About this task: Retype the material so that each line matches the original exactly.

Top of Record extracts

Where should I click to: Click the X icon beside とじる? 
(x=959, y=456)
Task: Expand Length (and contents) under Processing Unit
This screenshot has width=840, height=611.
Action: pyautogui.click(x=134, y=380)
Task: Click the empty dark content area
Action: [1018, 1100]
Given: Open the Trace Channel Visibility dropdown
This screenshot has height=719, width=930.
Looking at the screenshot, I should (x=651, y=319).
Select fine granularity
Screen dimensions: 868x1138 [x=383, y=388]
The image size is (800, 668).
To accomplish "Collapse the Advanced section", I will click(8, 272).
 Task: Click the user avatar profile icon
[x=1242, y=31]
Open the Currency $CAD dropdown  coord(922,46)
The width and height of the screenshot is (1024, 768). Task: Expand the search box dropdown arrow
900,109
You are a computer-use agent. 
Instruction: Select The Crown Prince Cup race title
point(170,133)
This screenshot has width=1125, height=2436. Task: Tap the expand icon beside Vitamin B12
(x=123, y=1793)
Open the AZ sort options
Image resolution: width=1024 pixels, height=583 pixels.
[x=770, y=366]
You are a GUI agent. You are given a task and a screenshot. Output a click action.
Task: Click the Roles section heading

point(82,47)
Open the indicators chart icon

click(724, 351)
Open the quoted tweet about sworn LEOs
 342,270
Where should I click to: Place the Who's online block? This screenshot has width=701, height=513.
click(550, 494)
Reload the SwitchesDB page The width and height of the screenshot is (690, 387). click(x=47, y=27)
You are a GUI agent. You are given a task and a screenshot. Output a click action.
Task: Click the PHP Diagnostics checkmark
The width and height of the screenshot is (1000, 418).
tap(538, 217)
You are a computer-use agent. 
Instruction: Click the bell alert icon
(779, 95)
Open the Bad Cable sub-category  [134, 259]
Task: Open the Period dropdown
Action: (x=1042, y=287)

Bottom of Record extracts

Written solution:
Where should I click to: Click the X icon beside とじる? 
(x=959, y=456)
Task: Expand Length (and contents) under Processing Unit
This screenshot has width=840, height=611.
Action: pyautogui.click(x=134, y=380)
Task: Click the empty dark content area
Action: [1018, 1100]
Given: Open the Trace Channel Visibility dropdown
This screenshot has height=719, width=930.
Looking at the screenshot, I should (x=651, y=319).
Select fine granularity
Screen dimensions: 868x1138 [x=383, y=388]
The image size is (800, 668).
To accomplish "Collapse the Advanced section", I will click(8, 272).
 Task: Click the user avatar profile icon
[x=1242, y=31]
Open the Currency $CAD dropdown  coord(922,46)
The width and height of the screenshot is (1024, 768). Task: Expand the search box dropdown arrow
900,109
You are a computer-use agent. 
Instruction: Select The Crown Prince Cup race title
point(170,133)
This screenshot has width=1125, height=2436. Task: Tap the expand icon beside Vitamin B12
(x=123, y=1793)
Open the AZ sort options
Image resolution: width=1024 pixels, height=583 pixels.
[x=770, y=366]
You are a GUI agent. You are given a task and a screenshot. Output a click action.
Task: Click the Roles section heading

point(82,47)
Open the indicators chart icon

click(724, 351)
Open the quoted tweet about sworn LEOs
 342,270
Where should I click to: Place the Who's online block? This screenshot has width=701, height=513.
click(550, 494)
Reload the SwitchesDB page The width and height of the screenshot is (690, 387). click(x=47, y=27)
You are a GUI agent. You are given a task and a screenshot. Output a click action.
Task: Click the PHP Diagnostics checkmark
The width and height of the screenshot is (1000, 418).
tap(538, 217)
You are a computer-use agent. 
Instruction: Click the bell alert icon
(779, 95)
Open the Bad Cable sub-category  [134, 259]
Task: Open the Period dropdown
Action: (x=1042, y=287)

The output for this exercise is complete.